• Task details: From the line containing "At what coordinates" down to the final line of the entries below, quote every line verbatim. Exclude pictures.

• Data for analysis:
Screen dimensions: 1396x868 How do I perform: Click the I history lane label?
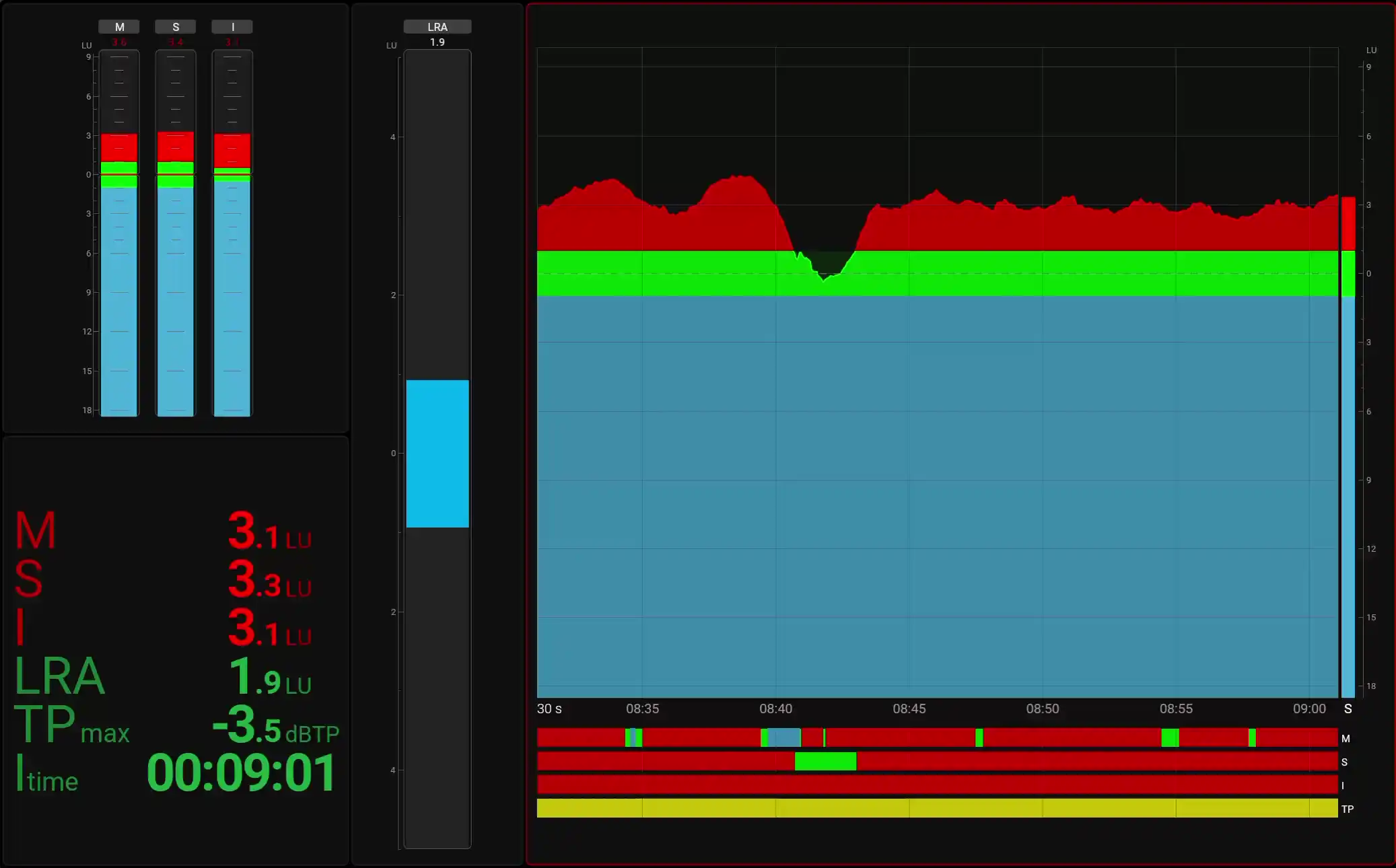(1343, 785)
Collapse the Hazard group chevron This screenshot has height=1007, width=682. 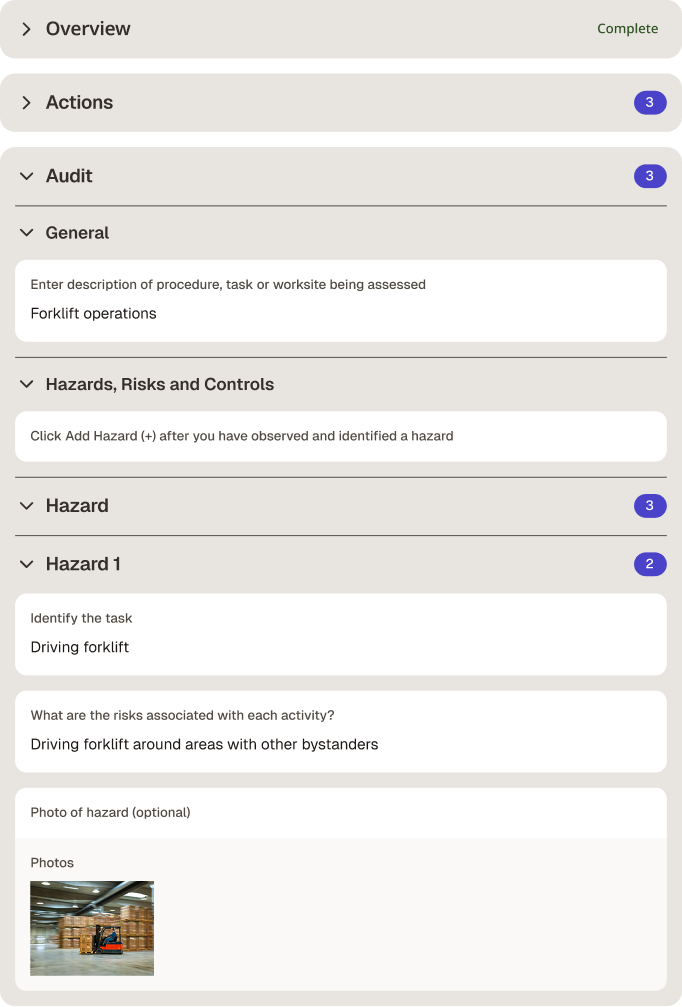26,506
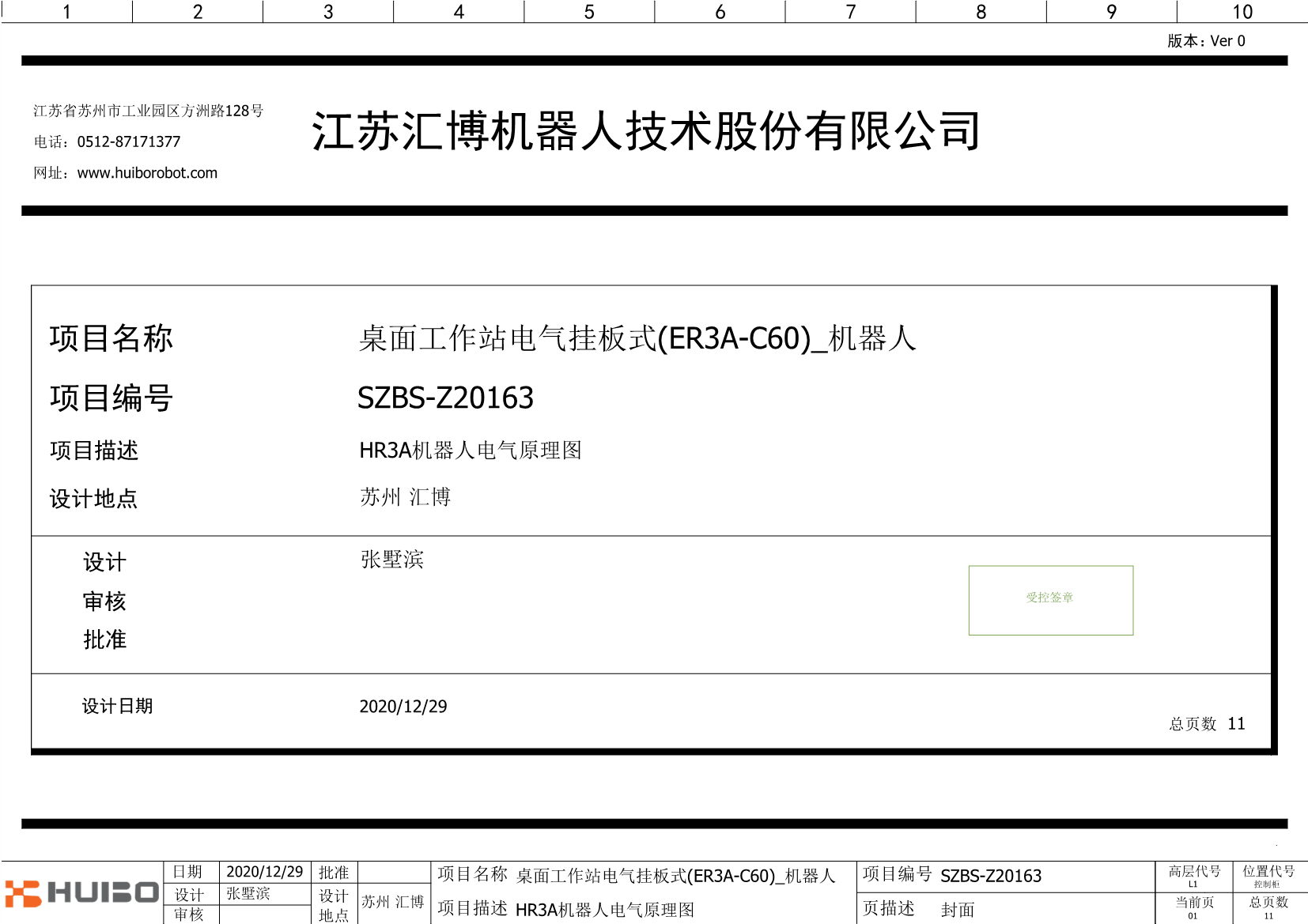Click the green 受控签章 stamp box

coord(1050,599)
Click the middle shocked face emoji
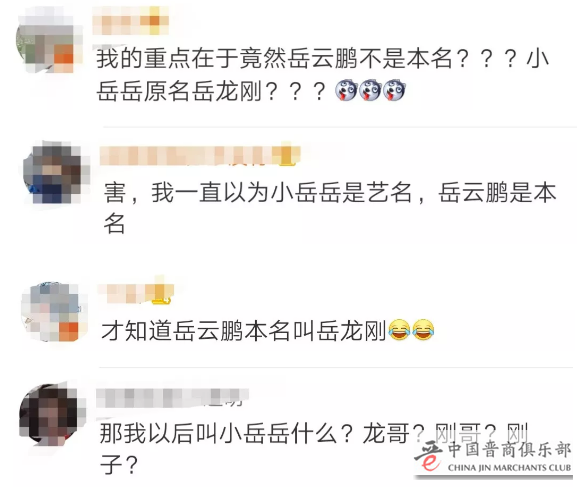The image size is (583, 490). pos(370,91)
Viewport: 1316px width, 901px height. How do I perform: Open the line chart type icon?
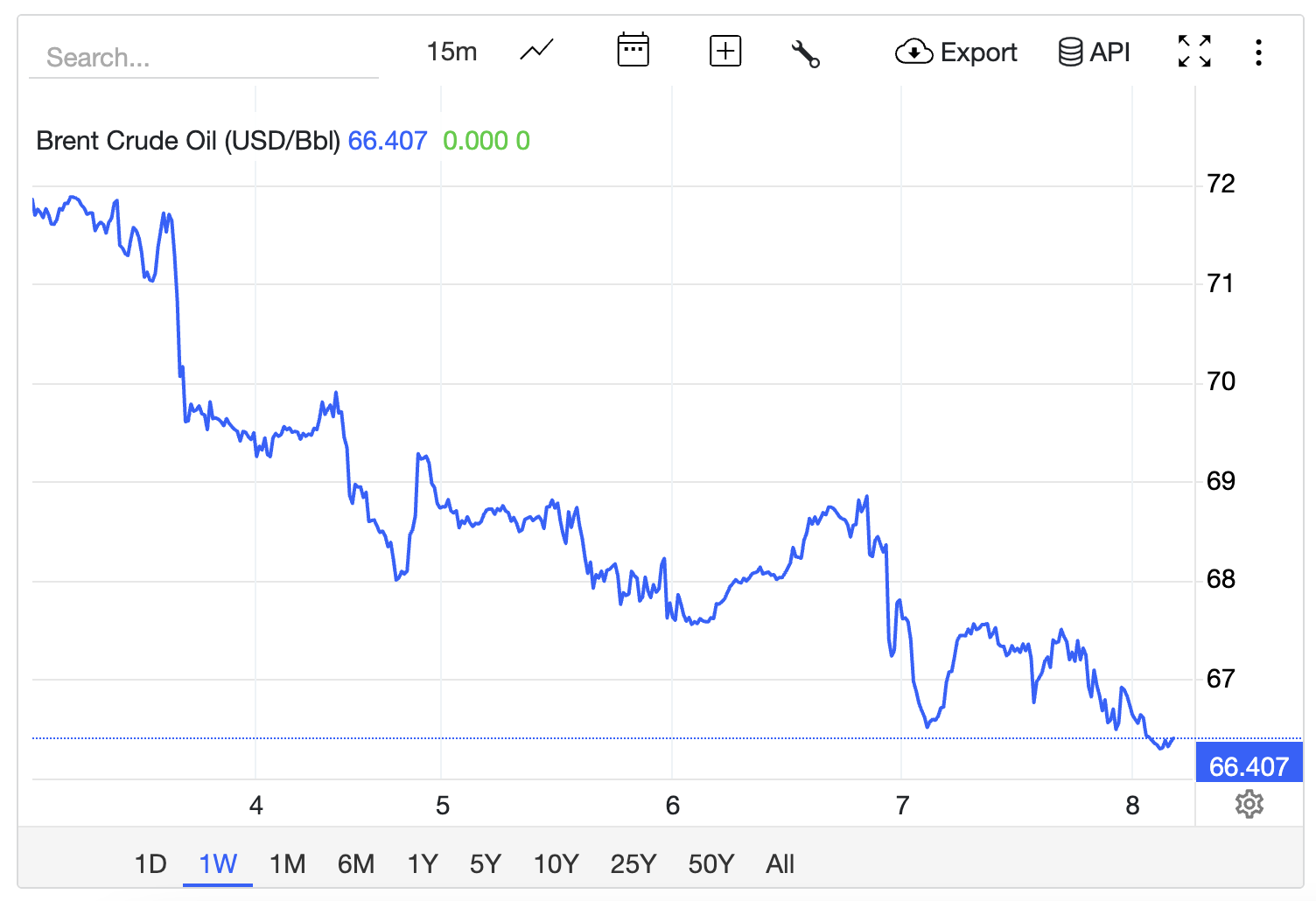tap(536, 51)
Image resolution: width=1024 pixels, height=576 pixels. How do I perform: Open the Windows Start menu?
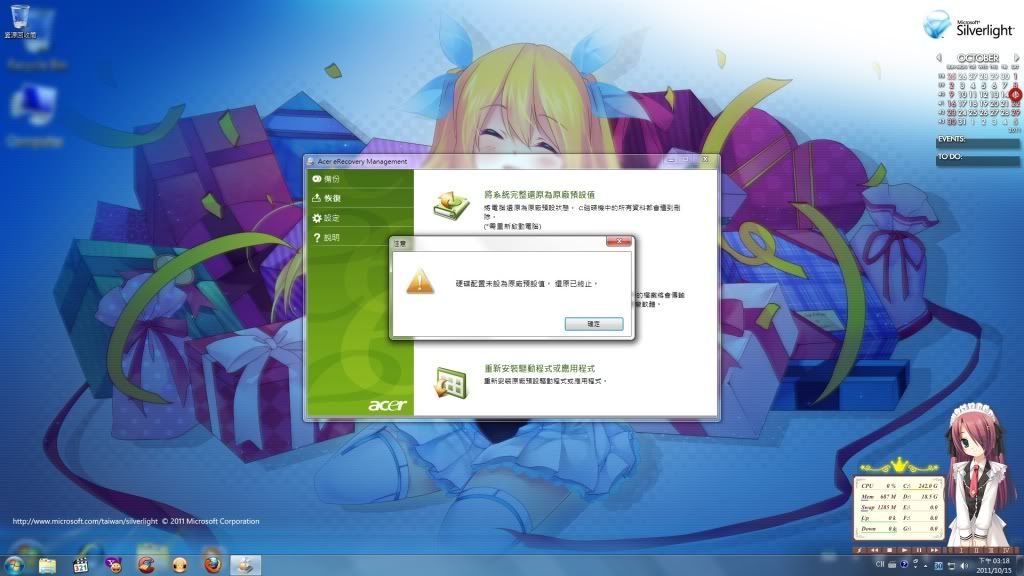[14, 564]
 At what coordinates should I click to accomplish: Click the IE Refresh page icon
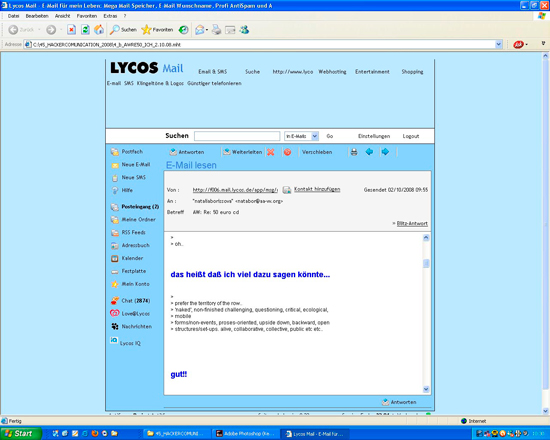tap(85, 30)
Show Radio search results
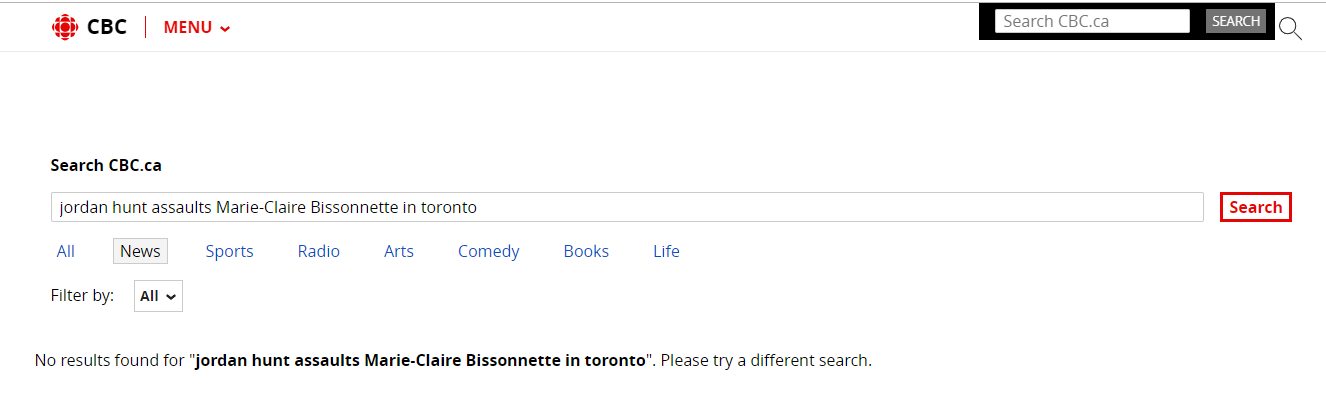This screenshot has width=1326, height=410. coord(318,251)
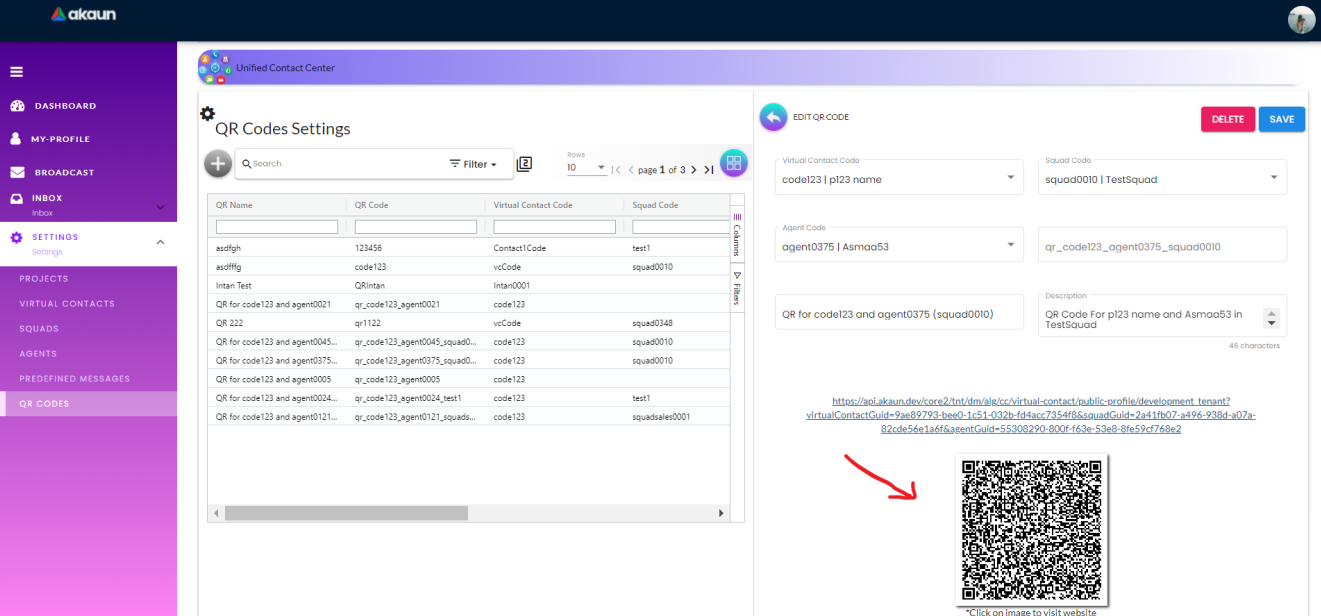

• Answer to this problem:
 At what coordinates should I click to accomplish: Click the IE Refresh page icon
tap(85, 30)
Show Radio search results
This screenshot has width=1326, height=410. coord(318,251)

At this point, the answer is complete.